IMF Survey: Can Africa Make Trade an Engine for Growth?
March 11, 2008
- Sub-Saharan Africa's share in global trade has declined since 1970
- But its trade prospects have improved with the recent commodity boom
- Region needs focus on macroeconomic stability, infrastructure, and business climate
The long-term decline in sub-Saharan Africa's share in global trade can be attributed to such factors as macroeconomic instability, high and cascading tariff structures, and unfavorable cost structures as a result of poor business environments, small domestic markets, and high indirect costs.
Asia-Africa Trade
But, well endowed with natural resources, the region is benefiting from the recent commodity boom, which has reoriented its trade toward Asia's rapidly growing emerging economies—for example, China and India.
Most of sub-Saharan Africa's domestic markets are small, so that exports to Asia offer the region's producers opportunities to vastly expand their markets. Such an upturn could help lay the foundation for sustained growth in sub-Saharan Africa.
A new IMF study, Sub-Saharan Africa: Forging New Trade Links with Asia, by Kevin Carey, Sanjeev Gupta, and Ulrich Jacoby, analyzes the trade patterns emerging in sub-Saharan Africa and assesses their implications for policy. It also analyzes merchandise trade in terms of product groups that are gaining acceptance in industrial and fast-growing emerging economies and explores whether, overall, the region is under- or overtrading.

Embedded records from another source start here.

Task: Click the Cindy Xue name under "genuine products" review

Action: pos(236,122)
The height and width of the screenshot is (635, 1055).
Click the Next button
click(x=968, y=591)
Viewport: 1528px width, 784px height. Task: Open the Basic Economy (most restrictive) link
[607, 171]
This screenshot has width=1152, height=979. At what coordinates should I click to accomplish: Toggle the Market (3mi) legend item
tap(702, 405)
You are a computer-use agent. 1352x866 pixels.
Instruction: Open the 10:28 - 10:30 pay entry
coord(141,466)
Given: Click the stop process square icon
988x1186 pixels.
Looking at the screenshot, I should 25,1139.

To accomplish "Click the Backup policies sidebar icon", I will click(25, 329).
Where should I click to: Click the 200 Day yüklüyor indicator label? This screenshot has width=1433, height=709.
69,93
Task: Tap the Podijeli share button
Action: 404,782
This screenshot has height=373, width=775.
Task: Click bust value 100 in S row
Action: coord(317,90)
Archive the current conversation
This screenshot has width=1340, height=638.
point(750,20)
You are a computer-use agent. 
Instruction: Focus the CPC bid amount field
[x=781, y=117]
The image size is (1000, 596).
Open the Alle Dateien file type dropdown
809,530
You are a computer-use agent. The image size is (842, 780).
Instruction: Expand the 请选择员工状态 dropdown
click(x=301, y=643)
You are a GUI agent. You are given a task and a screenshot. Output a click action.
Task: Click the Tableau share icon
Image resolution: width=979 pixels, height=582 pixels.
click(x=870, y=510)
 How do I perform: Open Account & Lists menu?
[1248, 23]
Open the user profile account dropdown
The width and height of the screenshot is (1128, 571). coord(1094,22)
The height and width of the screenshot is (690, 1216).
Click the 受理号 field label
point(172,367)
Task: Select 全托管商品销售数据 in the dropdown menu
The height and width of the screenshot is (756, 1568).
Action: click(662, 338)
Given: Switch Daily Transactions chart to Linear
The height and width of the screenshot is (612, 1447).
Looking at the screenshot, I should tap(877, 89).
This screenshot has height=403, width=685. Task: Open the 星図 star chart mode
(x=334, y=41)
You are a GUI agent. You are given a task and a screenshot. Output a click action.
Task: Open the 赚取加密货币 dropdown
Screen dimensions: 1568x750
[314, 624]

Policies to enhance trade potential
The study finds evidence that sub-Saharan Africa is performing below its export potential. Its export growth derives from both fuels and manufactures, but manufactures are limited to a few products and are concentrated in southern Africa.
The study concludes by suggesting policies that would help sub-Saharan Africa realize its full trade potential. These include
• maintaining macroeconomic stability, building infrastructure, and reducing the cost of doing business, which would promote growth and trade. Such measures would also help the region gain a share of the growing outsourcing of services by industrial countries.
• liberalizing trade through a gradual but substantial reduction in most-favored-nation tariffs. This would improve resource allocation while limiting incentives to circumvent customs.
• reducing shipping costs, such as port charges, customs clearing, and internal freight.
In addition, the study discusses policies that would help sub-Saharan Africa's coastal, landlocked, and resource-intensive countries improve their trade prospects.